Vector layers apparently cannot handle colors for drawing objects. Changing to a rastor layer allows selection of objects for the purpose of editing colors. Flattening the object afterwards to a single layer allows for sharing in a public format.

This is how I made that happen:
Click: Preset shapes.
Click the circle under tool options.
"Retain styles" is required for this.
Make the circle (autocreates a vector layer)
Disable viewing of the background in the layer pallet.
You should only see a black circle in the vector layer at this point.
Under the layer menu convert this to a raster layer.
That opens the colors and menus for use.
Select the magic wand tool, and select with Zero tolerance.
Flood fill the selection with the color of choice.

Save as... and flatten into a Jpg in the process.

Or print, draw a circle, scan and send. Whichever's faster.

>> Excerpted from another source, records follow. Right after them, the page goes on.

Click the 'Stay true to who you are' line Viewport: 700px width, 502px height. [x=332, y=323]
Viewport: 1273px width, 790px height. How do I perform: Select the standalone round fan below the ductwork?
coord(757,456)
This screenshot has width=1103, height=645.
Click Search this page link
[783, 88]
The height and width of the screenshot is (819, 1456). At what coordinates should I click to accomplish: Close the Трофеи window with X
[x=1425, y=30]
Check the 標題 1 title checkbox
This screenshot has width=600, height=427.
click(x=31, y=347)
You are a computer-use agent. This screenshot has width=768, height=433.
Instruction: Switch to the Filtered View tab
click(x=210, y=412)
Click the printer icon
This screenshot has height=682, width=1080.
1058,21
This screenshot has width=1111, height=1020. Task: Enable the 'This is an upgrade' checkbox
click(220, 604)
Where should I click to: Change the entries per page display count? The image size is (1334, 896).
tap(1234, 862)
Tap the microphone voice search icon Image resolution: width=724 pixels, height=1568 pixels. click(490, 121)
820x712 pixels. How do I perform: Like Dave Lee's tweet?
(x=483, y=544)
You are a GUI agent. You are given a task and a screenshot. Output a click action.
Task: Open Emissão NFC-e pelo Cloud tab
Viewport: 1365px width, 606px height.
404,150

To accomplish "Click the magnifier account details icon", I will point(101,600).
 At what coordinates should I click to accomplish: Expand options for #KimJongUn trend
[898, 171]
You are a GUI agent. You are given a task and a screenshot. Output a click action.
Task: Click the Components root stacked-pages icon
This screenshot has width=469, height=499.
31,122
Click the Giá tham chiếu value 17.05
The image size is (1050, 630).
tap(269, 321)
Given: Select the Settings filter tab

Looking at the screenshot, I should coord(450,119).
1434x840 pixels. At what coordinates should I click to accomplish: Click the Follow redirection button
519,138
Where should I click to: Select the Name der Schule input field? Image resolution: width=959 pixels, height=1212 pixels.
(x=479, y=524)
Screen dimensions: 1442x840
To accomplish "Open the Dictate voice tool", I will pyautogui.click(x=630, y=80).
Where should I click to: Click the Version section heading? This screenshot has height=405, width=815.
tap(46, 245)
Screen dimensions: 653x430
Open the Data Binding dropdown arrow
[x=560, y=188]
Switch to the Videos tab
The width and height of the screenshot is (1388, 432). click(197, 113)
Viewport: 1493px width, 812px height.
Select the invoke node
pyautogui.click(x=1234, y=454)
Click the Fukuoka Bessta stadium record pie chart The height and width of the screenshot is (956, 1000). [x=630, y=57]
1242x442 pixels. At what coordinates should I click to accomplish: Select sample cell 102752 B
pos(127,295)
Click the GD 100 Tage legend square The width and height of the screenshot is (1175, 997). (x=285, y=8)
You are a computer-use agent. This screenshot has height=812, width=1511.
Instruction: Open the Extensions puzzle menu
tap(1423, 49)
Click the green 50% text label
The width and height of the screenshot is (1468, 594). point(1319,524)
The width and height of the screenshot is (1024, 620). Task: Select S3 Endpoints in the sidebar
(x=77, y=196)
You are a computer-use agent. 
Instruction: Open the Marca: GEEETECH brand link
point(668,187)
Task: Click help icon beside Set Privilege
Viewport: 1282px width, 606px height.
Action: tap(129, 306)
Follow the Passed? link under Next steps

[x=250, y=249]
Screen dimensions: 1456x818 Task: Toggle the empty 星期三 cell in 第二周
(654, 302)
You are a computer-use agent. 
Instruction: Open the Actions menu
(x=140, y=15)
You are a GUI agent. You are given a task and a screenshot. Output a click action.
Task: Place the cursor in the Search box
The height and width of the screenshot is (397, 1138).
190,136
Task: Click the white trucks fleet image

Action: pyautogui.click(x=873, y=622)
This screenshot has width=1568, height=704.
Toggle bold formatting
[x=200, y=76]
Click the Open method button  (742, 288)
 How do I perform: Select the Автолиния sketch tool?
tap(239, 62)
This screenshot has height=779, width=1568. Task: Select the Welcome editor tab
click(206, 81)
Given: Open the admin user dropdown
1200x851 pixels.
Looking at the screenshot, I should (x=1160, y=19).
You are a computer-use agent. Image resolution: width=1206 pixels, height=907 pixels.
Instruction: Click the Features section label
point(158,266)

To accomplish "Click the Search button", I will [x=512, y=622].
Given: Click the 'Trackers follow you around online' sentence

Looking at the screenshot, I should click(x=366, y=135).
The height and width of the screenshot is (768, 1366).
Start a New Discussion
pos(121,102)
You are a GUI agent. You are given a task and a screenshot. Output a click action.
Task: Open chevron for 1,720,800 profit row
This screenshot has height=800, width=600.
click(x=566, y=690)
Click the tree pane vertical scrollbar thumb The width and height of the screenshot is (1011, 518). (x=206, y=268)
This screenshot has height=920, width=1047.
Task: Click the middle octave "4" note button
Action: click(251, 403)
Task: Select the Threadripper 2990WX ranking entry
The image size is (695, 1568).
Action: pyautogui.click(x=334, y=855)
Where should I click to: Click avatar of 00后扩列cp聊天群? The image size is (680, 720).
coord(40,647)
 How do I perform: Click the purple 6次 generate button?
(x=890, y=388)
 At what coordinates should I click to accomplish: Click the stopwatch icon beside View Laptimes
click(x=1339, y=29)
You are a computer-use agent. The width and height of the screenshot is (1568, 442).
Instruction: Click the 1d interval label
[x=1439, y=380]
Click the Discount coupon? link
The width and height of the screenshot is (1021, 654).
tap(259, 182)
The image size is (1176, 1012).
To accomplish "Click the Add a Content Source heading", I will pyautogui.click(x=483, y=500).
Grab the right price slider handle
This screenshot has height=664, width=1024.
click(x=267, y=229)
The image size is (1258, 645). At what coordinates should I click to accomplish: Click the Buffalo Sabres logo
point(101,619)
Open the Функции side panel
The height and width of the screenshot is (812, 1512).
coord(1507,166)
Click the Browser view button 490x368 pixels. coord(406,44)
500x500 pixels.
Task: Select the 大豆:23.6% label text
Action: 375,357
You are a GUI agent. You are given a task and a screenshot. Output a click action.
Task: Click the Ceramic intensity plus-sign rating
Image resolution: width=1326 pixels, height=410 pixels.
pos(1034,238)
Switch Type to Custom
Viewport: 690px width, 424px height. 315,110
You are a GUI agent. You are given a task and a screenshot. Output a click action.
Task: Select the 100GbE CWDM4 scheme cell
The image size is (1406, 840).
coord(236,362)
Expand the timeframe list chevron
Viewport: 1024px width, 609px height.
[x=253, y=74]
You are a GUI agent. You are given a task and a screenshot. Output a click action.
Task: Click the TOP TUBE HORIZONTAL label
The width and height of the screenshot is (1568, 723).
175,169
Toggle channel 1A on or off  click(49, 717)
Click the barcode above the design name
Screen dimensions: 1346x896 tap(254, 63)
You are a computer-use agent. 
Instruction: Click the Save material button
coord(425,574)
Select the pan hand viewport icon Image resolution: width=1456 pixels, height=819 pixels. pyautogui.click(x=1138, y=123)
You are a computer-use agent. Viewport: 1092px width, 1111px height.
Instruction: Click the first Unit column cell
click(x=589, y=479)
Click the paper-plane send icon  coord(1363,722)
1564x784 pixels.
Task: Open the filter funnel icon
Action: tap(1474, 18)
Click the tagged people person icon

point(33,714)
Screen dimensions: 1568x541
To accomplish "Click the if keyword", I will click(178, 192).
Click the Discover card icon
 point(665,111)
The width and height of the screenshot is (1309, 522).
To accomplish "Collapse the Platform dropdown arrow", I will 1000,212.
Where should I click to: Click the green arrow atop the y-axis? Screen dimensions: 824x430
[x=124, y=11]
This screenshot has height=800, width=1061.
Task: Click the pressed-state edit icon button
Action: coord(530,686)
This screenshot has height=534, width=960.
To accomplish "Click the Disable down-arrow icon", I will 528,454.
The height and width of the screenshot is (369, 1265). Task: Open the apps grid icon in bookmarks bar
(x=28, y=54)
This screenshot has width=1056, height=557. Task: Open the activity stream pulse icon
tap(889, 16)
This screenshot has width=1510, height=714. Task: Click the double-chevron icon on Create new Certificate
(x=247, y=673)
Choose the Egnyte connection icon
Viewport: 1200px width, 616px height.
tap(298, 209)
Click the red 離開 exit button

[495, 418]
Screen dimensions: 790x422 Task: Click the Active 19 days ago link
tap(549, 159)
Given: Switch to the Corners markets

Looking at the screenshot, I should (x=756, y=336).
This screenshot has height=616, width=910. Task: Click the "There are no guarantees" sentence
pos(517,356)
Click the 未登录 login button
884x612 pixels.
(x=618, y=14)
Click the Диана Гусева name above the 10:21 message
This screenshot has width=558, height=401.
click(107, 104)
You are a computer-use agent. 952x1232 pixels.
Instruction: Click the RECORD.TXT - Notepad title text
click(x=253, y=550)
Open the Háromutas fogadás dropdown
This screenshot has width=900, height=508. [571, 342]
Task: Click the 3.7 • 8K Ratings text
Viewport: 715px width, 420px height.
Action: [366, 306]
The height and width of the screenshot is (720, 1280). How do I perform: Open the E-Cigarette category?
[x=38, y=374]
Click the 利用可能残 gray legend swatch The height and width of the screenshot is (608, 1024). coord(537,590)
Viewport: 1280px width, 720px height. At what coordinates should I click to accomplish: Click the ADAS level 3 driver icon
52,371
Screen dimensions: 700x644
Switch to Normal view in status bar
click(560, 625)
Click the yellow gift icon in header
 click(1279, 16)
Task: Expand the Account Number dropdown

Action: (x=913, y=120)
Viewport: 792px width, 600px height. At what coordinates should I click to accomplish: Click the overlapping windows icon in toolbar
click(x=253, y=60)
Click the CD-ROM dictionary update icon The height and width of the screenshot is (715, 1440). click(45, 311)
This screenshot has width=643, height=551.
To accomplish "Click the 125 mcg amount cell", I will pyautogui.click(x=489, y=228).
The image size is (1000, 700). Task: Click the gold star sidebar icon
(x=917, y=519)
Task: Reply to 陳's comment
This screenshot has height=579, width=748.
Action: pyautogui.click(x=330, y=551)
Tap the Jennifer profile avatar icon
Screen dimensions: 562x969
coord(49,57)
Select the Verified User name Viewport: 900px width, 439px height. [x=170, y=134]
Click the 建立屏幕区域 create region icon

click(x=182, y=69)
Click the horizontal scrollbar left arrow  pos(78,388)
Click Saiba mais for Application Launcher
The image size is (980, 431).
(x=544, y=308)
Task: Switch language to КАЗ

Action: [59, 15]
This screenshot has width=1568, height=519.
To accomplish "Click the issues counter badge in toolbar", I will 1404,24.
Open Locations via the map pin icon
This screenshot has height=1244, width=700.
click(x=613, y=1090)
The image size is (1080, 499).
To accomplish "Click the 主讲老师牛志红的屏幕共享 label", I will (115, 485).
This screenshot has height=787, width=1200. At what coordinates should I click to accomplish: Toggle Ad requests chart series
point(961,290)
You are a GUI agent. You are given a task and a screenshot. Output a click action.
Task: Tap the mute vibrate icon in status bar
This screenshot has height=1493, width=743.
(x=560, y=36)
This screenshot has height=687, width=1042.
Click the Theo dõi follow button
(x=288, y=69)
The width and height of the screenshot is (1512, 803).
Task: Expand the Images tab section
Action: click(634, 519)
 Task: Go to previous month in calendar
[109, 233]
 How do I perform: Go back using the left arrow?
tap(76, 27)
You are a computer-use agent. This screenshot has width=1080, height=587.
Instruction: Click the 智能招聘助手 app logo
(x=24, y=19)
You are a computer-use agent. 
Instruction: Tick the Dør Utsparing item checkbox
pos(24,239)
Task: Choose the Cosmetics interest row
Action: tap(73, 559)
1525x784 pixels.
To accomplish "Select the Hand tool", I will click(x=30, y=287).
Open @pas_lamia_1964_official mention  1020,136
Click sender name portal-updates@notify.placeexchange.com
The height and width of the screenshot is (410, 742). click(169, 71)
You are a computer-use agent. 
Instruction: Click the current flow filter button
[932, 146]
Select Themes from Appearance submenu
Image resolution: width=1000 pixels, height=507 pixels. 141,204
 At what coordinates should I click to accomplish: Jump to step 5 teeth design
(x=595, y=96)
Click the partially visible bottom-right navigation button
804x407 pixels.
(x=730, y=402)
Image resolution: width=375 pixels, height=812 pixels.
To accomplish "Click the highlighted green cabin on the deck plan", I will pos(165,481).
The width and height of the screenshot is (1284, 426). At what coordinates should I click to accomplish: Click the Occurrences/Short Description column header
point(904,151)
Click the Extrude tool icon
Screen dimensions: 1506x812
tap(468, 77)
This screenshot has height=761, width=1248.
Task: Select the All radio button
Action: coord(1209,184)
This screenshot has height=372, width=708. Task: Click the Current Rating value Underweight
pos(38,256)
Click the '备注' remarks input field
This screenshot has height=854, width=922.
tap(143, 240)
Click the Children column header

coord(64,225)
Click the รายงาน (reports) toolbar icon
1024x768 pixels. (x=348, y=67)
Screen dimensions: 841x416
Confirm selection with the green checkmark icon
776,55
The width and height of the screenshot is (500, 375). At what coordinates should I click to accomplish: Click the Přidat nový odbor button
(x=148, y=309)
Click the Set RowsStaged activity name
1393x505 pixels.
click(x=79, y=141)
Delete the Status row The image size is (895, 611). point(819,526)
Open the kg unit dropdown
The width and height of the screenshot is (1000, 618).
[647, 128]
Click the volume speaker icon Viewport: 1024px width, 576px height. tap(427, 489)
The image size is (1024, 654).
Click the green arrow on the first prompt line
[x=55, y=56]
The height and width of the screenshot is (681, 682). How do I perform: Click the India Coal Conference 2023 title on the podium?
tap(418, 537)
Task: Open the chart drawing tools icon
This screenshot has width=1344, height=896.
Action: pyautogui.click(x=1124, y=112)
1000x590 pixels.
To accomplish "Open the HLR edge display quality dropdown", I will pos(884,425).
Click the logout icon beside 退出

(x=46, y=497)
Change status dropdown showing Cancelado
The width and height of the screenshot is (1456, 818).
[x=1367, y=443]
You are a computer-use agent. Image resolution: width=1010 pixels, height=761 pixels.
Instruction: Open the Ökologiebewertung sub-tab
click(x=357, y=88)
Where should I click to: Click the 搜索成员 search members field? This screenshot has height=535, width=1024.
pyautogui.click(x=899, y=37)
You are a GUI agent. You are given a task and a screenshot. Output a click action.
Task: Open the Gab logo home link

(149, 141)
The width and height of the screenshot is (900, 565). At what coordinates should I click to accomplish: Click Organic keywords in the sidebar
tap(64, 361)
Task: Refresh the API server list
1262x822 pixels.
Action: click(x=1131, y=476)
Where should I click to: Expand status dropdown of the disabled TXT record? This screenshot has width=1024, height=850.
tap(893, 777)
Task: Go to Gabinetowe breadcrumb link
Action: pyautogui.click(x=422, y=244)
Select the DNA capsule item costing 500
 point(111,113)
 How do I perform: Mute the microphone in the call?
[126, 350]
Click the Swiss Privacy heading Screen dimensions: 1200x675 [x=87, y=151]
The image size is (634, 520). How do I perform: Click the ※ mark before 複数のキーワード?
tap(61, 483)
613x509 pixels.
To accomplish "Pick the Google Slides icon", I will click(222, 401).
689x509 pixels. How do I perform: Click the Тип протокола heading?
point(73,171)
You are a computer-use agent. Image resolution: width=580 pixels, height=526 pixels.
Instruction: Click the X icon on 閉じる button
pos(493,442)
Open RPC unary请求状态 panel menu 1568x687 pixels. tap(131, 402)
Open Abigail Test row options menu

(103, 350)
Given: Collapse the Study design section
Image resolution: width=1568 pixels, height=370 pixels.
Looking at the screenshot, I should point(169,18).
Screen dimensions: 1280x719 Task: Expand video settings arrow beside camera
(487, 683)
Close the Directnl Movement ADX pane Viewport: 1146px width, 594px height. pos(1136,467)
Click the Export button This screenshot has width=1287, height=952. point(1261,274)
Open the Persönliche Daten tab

Of note: Select the pen tool and draw a sloppy circle with the mouse.

I've been accused of many things, sloppy has never been one of them.

This update via ver 7.02 Paint Shop Pro 2/2006.

TheNIGHTCRAWLER
(Known to use a hammer if a screwdriver isn't available.)


----------



## koala

I had no idea it was so difficult to do in PSP.
In Photoshop, you just select the Elliptical Marquee tool, draw a circle, right-click...stroke, select color and thickness, done.


----------



## Inactive

well it's not. when you create a shape, make sure it's being created as a vector first and then you have a fill and/or stroke option. i've done it in PSP6,PSP8 and PSPX. even if you create it first (it still needs to be a vector) and then want to change it double click on the particular object in the layers palette and make the changes on the dialogue box that comes up.


----------



## Zildjean

An elegant and easy 'cheat' for this problem is to use the Text Tool and enter an "O". create it as a vector and you can move it or enlarge it as needed. 

A nice and simple font like Verdana or even Comic Sans works best.


----------



## dcat917

I'm using PSP6 and none of the above worked for me. I did find a solution however. 

1. Hit F6 to launch the materials dialog box
2. Select your Foreground and Background colors 
3. Each color panel above has 3 round icons at the bottom. Click the backgrounds 3rd one to get unfilled objects


----------



## AnotherBigNiko

I discovered today, quite by accident, how to draw a circle in PaintShop Pro 8 around a central point.
Select the line colour (I'm a limey) and transparent fill as shown above.
Add a new raster layer to your image, using the layer palette.
Select the Preset Shape Tool and the elipse shape to draw.
I tick 'Anti Alias and un-tick 'Retain Style' and 'Create as Vector'.
Choose a line thickness to suite. 10.00 is OK.
Place the cross hair over the centre point of your desired circle.
Press <Shift> and Rt click and drag your circle to the desired size.
Voila!
Nik


----------



## AnotherBigNiko

I'm like a kid with a new toy.
Further trials show that the technique in PaintShop Pro X5 is slightly different.
Select the 'Ellipse' tool. (you may need to customise the toolbar to find it)
Place the cursor where you want the centre to be, press <CTRL> then start to Left click and drag an ellipse. Release <CTRL> and press <SHIFT> to force a circle, the drag to the required size.
NB Don't make the line transparent, just the fill colour. :facepalm:

Nik


----------